Die Tabuisierung der Monatsblutung und Stigmatisierung von menstruierenden Menschen trägt außerdem zur sogenannten Periodenarmut bei. Der Begriff »Periodenarmut« (engl. ‚period poverty‘) beschreibt insbesondere den fehlenden Zugang zu Menstruationsprodukten, zu Aufklärung und Informationen rund um das Thema Monatsblutung sowie zu angemessenen sanitären Anlagen. Von den rund 2 Milliarden Menschen, die weltweit jeden Monat menstruieren, erleben fast 25%, also ca. 500 Millionen Menschen, Periodenarmut.
Was steckt dahinter? Periodenprodukte sind für viele Menschen zu teuer oder nicht verfügbar. Insbesondere Mädchen und Frauen in ländlichen Gebieten sowie in finanzieller Armut lebende Personen sind davon betroffen – auch im globalen Norden. Eine repräsentative Umfrage von Plan International zeigt, dass es auch in Deutschland für fast ein Viertel der Befragten finanziell schwierig ist, sich ausreichend mit Periodenprodukten wie Binden, Tampons oder Menstruationstassen einzudecken.
Fazit: Periodenarmut führt im Kern zu einer strukturellen Benachteiligung von Menstruierenden. Dabei handelt es sich bei Zugängen zu Bildung, Gesundheit oder Sanitärversorgung um Menschenrechte, die es global zu gewährleisten und zu schützen gilt.
Und was machen wir jetzt?
Was müssen wir tun, um diese universell gültigen und unentbehrlichen Rechte zu verwirklichen? Die Antwort ist genauso einfach, wie sie komplex ist: Wir müssen menstruierende Menschen aufklären, sie in ihren Bedürfnissen unterstützen und dafür sorgen, dass Periodenprodukte weltweit zugänglich und verfügbar sind.

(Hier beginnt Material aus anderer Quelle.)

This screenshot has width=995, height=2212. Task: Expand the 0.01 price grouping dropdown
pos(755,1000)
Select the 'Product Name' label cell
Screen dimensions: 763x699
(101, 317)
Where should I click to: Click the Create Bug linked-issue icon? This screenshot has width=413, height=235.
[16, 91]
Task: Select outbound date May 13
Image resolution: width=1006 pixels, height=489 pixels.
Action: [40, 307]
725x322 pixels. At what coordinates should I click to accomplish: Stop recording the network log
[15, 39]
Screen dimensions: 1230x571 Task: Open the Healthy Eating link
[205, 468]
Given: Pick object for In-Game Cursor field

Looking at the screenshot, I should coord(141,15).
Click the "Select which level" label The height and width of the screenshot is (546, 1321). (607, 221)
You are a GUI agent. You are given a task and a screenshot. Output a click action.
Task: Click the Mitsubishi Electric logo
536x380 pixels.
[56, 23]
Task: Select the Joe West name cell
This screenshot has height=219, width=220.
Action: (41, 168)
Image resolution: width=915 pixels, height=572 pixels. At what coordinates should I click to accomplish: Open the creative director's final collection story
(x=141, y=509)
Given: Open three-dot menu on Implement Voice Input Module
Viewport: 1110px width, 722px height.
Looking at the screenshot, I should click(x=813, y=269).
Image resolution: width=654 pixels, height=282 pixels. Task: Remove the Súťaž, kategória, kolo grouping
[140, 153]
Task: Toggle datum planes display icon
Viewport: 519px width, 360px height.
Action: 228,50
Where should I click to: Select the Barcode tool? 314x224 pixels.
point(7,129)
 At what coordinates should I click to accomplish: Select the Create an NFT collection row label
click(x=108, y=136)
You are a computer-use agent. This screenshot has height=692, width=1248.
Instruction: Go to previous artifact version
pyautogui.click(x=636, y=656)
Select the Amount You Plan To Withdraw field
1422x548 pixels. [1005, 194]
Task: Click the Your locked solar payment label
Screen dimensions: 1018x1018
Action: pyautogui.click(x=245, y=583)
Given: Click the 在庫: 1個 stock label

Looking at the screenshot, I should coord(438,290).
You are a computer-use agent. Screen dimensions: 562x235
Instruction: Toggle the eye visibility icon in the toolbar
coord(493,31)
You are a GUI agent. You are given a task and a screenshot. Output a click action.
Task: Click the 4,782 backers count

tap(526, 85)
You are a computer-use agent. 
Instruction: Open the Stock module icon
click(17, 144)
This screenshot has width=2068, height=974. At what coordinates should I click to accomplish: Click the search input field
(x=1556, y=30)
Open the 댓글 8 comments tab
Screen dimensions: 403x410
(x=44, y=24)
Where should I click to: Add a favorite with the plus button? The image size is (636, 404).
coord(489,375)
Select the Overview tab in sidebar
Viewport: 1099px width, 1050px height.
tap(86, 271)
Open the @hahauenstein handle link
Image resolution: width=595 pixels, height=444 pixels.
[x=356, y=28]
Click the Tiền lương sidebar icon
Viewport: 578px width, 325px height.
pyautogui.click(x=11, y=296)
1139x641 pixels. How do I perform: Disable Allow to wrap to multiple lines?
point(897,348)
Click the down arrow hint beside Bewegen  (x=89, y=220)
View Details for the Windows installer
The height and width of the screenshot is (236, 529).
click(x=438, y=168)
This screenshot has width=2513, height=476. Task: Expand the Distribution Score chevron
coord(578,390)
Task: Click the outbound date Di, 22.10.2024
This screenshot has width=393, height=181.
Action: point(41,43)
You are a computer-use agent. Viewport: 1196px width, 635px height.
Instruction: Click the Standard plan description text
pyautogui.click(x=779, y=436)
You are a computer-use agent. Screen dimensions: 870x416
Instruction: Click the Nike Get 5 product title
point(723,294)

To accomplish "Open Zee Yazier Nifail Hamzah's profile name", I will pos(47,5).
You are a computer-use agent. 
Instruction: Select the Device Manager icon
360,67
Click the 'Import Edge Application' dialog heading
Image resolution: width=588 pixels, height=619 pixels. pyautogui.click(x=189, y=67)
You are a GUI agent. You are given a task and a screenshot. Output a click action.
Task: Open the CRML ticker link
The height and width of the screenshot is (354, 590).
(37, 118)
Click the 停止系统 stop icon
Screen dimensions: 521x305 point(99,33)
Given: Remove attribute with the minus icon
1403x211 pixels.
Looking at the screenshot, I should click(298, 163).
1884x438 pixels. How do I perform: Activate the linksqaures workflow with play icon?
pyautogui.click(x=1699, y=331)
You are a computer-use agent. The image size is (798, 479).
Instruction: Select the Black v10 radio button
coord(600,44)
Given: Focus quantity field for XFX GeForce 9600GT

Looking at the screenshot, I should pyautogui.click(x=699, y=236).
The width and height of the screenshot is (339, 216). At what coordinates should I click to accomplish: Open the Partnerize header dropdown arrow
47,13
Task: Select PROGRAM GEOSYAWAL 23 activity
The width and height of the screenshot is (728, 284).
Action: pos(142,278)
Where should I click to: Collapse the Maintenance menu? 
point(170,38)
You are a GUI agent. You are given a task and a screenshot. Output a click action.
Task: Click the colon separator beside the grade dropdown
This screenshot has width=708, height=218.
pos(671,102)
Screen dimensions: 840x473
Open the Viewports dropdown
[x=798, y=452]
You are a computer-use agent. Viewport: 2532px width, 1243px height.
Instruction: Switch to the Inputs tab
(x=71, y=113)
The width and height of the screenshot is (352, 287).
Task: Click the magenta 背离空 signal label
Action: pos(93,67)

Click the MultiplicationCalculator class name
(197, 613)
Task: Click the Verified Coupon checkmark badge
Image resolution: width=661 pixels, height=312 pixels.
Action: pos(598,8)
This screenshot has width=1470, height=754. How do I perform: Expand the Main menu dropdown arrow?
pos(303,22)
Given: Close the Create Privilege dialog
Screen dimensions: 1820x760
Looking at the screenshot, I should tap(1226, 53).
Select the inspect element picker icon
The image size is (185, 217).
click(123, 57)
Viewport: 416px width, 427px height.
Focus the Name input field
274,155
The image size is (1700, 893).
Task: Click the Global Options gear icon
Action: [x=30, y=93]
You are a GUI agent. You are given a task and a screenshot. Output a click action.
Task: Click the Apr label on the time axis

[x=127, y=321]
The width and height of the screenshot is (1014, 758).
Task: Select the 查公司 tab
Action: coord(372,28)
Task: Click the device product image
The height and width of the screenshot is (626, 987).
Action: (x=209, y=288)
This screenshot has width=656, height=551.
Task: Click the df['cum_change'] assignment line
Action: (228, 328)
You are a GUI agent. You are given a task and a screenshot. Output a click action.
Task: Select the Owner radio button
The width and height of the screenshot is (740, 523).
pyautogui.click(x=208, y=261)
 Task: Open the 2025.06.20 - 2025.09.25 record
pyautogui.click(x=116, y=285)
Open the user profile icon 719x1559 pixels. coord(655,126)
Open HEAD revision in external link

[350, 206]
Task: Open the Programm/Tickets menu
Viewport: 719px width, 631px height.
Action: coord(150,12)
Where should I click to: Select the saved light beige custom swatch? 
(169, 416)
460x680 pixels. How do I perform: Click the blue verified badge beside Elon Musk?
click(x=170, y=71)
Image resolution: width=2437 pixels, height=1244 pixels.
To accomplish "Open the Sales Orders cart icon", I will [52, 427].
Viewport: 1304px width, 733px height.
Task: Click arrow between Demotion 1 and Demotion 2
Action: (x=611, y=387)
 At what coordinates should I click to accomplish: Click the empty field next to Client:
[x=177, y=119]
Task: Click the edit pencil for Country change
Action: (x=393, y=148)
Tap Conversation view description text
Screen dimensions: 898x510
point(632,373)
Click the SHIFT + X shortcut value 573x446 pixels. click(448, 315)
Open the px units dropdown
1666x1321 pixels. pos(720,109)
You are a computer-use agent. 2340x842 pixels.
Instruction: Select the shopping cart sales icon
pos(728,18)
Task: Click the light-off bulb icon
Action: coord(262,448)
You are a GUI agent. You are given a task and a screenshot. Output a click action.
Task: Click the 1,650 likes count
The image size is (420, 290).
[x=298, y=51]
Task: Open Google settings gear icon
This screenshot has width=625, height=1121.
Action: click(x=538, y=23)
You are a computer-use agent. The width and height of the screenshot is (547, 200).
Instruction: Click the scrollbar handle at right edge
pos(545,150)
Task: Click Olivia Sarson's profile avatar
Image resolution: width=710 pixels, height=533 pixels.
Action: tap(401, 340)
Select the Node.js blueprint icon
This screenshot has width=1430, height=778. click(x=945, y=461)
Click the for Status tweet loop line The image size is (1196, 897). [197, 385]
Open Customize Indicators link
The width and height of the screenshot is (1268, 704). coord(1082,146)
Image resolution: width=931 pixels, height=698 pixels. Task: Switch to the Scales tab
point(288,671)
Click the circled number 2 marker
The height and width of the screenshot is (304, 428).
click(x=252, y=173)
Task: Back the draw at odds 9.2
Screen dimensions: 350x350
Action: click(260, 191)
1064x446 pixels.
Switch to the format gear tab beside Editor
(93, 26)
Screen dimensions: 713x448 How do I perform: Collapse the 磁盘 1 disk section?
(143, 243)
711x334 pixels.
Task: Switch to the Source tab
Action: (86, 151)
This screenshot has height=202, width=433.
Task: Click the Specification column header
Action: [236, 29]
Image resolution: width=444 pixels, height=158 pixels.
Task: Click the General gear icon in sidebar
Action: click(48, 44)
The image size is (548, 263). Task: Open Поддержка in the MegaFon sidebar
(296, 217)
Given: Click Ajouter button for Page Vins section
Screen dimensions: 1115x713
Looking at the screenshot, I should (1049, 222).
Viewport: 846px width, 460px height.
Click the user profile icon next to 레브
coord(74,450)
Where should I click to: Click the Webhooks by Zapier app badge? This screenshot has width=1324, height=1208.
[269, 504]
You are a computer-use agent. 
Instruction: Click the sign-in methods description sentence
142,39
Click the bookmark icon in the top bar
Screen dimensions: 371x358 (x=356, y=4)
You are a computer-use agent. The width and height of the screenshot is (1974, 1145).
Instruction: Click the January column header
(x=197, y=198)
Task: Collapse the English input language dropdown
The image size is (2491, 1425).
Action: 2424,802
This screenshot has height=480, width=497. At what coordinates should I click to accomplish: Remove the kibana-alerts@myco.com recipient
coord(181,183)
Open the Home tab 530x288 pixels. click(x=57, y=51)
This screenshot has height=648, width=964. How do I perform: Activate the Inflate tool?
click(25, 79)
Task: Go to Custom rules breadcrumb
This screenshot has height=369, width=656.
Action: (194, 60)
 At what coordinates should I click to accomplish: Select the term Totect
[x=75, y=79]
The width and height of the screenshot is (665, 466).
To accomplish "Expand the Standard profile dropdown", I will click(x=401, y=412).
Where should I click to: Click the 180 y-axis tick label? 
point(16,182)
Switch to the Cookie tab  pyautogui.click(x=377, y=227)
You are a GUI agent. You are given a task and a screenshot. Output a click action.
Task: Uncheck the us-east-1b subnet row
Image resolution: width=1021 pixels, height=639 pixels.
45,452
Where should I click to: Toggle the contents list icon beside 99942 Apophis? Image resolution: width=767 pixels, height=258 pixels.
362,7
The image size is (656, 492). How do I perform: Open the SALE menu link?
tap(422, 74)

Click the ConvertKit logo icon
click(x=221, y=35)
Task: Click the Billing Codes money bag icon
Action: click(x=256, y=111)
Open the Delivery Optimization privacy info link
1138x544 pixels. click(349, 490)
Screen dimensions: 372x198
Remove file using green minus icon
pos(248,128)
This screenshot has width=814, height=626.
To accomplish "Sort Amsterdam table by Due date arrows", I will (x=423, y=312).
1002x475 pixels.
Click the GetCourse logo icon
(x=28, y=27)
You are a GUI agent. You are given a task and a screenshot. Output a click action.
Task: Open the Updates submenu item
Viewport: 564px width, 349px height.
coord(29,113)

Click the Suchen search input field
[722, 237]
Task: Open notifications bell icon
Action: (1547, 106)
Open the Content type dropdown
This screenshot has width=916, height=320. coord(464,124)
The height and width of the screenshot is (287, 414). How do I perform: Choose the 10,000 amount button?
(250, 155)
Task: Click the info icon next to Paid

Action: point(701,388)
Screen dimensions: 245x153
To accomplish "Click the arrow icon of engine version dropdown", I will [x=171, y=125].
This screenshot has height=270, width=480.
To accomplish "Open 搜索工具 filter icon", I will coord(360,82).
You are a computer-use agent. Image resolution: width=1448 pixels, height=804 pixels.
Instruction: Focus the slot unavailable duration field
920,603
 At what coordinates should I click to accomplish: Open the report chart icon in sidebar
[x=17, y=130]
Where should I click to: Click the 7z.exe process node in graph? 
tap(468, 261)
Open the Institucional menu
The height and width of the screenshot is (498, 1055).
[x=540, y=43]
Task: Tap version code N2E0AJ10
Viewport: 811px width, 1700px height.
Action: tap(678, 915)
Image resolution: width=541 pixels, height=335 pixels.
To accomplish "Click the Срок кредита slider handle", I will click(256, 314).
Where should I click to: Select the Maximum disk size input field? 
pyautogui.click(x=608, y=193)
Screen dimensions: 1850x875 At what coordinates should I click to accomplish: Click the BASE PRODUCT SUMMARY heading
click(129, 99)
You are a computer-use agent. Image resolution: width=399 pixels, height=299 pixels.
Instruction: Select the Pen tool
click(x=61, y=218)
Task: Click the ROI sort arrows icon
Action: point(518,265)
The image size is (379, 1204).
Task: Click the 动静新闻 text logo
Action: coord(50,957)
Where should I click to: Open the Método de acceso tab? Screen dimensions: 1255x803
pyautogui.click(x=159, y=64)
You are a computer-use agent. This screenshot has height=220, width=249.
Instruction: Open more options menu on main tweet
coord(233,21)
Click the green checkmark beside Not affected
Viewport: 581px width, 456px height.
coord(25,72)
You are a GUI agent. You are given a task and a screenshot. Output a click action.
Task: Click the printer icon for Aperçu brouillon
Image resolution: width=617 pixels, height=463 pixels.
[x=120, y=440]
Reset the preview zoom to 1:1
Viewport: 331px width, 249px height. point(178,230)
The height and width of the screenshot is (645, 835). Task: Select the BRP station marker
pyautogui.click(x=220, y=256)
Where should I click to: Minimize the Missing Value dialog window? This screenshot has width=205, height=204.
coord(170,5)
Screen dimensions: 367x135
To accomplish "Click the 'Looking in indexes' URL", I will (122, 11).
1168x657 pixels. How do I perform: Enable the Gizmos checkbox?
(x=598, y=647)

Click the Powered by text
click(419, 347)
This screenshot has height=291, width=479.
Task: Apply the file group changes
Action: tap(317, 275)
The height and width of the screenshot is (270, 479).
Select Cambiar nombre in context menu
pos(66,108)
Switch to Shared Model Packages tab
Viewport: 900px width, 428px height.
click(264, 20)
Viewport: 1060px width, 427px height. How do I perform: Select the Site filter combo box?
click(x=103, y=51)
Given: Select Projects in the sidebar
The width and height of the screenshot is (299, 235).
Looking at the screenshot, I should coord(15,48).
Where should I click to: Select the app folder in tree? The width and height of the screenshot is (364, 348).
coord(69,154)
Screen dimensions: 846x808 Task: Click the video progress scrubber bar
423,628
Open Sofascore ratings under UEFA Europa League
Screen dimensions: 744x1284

Um das zu erreichen, braucht es öffentliche Aufklärungsarbeit, kulturellen Wandel, Veränderungen in der Politik, im WASH-Bereich (Water, Sanitation & Hygiene) und internationale Kooperationen. Goldeimer setzt sich als gemeinnützige GmbH dafür ein, dass saubere und sichere Sanitäranlagen für alle Menschen zugänglich sind und führt gemeinsam mit Viva con Agua das Projekt Menstruationsgesundheit und Aufklärung in Uganda durch.
Die Vision: Wir wollen nicht nur den Zugang zu sanitären Anlagen und Menstruationsprodukten verbessern, sondern die Themen rund um die Monatsblutung aktiv enttabuisieren.